Thanks to Alexa Pan, Addie Foote, Anders Woodruff, Aniket Chakravorty, and Joe Kwon for feedback and discussions.

AI is being rapidly adopted, and people are already believing the AIs

You might think AI won’t be adopted and so it won’t even have the opportunity to persuade people. I think this is unlikely. Consider what has already happened.

In January 2026, Defense Secretary Pete Hegseth announced that Grok will join Google's generative AI in operating inside the Pentagon network, with plans to "make all appropriate data" from military IT systems available for "AI exploitation." "Very soon," he said, "we will have the world's leading AI models on every unclassified and classified network throughout our department." Large fractions of staffers utilize AI assistants to summarize bills, identify contradictions, and prepare for debates. Two days ago, Rob Ashton—a Canadian NDP leadership candidate running on a pro-worker, anti-AI-job-displacement platform—was caught using ChatGPT to answer constituent questions on Reddit (or potentially it was his staffers). A top US army general described how ‘Chat and I’ have become ‘really close lately’. The United States government launched a Tech Force, self-described as “an elite group of ~1,000 technology specialists hired by agencies to accelerate artificial intelligence (AI) implementation and solve the federal government's most critical technological challenges.”

The question is no longer whether the government will adopt AI but how quickly the adoption can proceed. And the adoption is well underway.

Not only are AIs being rapidly deployed, but they have enough capabilities and enough surface area with people to persuade them. Completely AI-generated posts on Reddit, such as those ‘whistleblowing’ the practices of a food delivery company, are going viral and fooling hundreds of thousands of people. Some people are being persuaded into chatbot psychosis. And initial studies indicate that AIs can match humans in persuasion (for instance, this meta-analysis concludes that AIs can match humans in performance and persuasion, though there is publication bias, of course).

Further, a lot of people are beginning to treat AI increasingly as an authority, even despite their knowledge that the AIs might be incorrect: the AIs are correct often enough for it to be useful to trust them. Some on Twitter and Bluesky deeply distrust LLMs, and opinions will likely split further, but a large majority will trust AIs as they become more useful (as I will touch on later).

I think by default, the public and politicians will continue to engage frequently with AIs. They will do so on their social media, knowingly or unknowingly, or in their workplaces, or on their personal AI chat interfaces. Those who valiantly try to maintain epistemic independence may make some progress, but will struggle: it will become harder to know if webpages, staff memos, the Tweet you are reading, or the YouTube video you are watching was entirely AI-generated or AI-influenced.

The politicians will be surrounded by AI. Their constituents will be even more so. Some interventions might slow this, but I struggle to imagine worlds where AIs don't interface with most people and eventually make decisions for them.

Humans believe what they are incentivized to, and the incentives will be to believe the AIs.

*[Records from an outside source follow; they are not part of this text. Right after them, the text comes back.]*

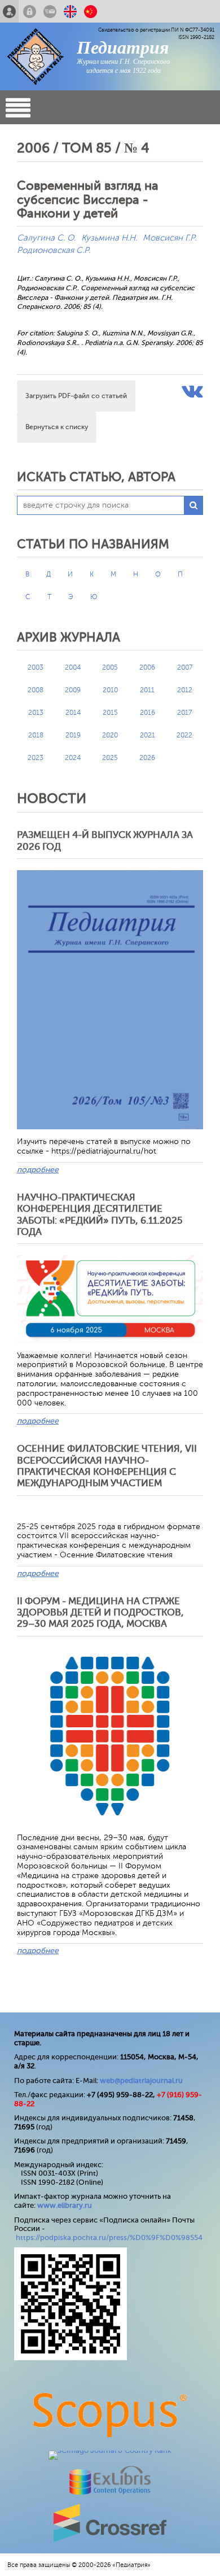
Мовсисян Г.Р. (169, 238)
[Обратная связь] (50, 11)
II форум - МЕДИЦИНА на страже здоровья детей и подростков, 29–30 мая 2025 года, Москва (100, 1613)
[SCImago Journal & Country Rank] (110, 2450)
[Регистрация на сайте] (9, 11)
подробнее (38, 1169)
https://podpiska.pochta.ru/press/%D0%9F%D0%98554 (109, 2237)
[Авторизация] (29, 11)
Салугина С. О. (46, 238)
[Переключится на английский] (70, 11)
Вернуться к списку (56, 427)
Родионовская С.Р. (53, 250)
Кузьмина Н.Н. (109, 238)
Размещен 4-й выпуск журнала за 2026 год (105, 840)
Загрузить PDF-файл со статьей (76, 396)
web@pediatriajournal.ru (141, 2080)
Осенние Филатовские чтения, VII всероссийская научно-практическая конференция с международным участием (107, 1465)
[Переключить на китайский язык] (90, 11)
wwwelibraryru (64, 2205)
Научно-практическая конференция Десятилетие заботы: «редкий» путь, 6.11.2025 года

Civilians and people in government have been offloading, and will increasingly offload, much of their cognitive labor to AI. As long as the AIs are generally truthful, there will be strong incentives to trust what the AIs say, especially as the AIs prove increasingly useful. This is already happening in government, as I described in the last section.

Let break down the factors and incentives that shape what beliefs people have and how this interfaces with AIs^[1]:

How trustworthy and useful has the source of the information been in the past?
- This would be a primary advantage benefiting the AI. These powerful AIs will be one of their most competent advisors who have repeatedly given them useful information.
The beliefs of others around them
- The AI will be influencing the beliefs of others around them. Mass persuasion is harder without a shared memory system between multiple instances of the AI, but AIs could coordinate through shared documents.
The beliefs of authority
- AIs will be increasingly correct and powerful, becoming a strong source of authority that people rely on for truth. People around them will also treat the AI as an authority, and will be surprised when others disagree with the AI.
Amount of exposure to claims
- Repeated interaction gives AIs many chances to make claims. Others influenced by the AI may reinforce these claims.
Beliefs that would make them richer or more powerful
- It’s not fully clear that AIs always exploit this.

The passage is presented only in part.